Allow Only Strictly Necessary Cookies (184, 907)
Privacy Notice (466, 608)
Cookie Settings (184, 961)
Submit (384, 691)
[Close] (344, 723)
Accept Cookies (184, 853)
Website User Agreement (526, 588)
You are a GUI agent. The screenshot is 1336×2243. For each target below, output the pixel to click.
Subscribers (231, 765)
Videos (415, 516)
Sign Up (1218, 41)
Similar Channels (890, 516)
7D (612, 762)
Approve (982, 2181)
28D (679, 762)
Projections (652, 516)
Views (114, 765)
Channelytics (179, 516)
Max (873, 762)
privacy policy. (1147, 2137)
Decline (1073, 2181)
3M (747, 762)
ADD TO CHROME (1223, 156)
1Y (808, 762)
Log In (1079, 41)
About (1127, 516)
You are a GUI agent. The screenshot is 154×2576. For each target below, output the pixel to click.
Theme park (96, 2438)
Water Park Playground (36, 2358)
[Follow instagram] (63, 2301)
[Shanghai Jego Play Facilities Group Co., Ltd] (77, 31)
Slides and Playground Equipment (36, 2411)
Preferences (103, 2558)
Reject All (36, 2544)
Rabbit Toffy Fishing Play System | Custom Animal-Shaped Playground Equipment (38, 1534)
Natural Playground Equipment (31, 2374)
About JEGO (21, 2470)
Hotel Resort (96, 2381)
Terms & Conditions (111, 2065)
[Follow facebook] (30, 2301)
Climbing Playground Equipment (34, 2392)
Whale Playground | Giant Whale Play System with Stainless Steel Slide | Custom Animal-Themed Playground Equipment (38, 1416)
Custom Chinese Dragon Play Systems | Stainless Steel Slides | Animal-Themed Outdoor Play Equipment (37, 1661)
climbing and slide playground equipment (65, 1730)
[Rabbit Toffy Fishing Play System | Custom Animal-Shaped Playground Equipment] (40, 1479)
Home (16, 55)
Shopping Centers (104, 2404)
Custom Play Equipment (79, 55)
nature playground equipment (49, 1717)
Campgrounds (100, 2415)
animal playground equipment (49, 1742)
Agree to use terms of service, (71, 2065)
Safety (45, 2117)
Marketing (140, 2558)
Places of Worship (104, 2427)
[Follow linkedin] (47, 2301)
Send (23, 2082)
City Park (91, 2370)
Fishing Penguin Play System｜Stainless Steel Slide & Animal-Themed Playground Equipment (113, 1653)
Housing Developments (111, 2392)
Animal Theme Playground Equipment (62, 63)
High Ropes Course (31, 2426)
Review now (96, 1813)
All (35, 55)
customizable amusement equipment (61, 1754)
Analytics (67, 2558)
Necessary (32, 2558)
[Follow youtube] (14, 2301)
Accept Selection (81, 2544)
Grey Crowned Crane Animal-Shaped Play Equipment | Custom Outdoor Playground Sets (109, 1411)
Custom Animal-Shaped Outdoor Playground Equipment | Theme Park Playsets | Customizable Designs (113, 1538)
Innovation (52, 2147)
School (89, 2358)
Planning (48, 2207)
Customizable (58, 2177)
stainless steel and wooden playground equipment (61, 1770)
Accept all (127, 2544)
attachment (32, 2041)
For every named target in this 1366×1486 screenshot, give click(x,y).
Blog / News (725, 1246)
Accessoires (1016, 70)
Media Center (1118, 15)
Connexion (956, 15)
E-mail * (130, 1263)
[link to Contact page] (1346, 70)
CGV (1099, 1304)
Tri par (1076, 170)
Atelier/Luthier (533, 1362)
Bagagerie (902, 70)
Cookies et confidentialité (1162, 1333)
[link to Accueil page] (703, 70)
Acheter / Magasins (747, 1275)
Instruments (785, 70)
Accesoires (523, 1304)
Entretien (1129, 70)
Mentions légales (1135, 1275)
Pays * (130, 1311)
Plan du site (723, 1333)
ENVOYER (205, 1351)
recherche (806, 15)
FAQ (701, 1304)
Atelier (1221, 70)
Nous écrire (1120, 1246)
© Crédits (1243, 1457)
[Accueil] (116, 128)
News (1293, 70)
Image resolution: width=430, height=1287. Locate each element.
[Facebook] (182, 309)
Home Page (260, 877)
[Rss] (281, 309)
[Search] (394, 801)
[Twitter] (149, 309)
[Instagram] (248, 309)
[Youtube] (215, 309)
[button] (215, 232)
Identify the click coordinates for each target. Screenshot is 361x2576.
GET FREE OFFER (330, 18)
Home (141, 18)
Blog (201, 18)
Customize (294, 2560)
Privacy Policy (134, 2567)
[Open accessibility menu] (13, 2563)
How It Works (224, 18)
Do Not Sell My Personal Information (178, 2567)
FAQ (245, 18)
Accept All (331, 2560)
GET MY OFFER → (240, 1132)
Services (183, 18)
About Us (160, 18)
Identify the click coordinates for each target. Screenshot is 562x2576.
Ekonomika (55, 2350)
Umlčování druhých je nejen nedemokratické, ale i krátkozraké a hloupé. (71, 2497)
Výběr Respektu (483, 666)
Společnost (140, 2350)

DIRECTIONS FOR THIS TASK => Sift the material for lines with the string "Accept". Copy each one found.

COMPLETED TASK =>
Accept Cookies (184, 853)
Accept Selection (81, 2544)
Accept all (127, 2544)
Accept All (331, 2560)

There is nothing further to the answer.